===== ENTRIES PROVIDED =====

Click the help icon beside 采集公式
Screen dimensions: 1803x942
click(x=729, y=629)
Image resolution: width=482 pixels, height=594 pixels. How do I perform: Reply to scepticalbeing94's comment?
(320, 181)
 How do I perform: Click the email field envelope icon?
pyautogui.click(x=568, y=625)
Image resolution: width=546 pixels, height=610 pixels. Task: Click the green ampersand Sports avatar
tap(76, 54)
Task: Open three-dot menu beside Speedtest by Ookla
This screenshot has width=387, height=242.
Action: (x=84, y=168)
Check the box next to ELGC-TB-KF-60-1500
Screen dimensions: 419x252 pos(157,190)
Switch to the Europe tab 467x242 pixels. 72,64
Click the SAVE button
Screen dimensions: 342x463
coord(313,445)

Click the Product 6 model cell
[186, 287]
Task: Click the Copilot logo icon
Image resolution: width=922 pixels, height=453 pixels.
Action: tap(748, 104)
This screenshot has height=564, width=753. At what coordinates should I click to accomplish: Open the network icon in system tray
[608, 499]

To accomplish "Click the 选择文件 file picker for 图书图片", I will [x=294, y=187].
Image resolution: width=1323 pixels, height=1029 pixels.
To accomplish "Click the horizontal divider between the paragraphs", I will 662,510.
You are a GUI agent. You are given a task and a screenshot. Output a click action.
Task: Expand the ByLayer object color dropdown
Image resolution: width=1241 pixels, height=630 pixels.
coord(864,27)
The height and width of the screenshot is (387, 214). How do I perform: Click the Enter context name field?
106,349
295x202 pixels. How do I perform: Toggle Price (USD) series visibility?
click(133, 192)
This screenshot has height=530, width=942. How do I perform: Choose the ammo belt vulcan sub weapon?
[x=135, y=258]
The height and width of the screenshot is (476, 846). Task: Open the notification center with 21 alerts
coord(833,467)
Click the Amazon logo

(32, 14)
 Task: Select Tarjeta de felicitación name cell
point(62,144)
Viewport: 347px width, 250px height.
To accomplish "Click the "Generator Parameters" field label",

=====

Where does "beside" appear in the records above? Copy each line that holds it.

Click the help icon beside 采集公式
Task: Open three-dot menu beside Speedtest by Ookla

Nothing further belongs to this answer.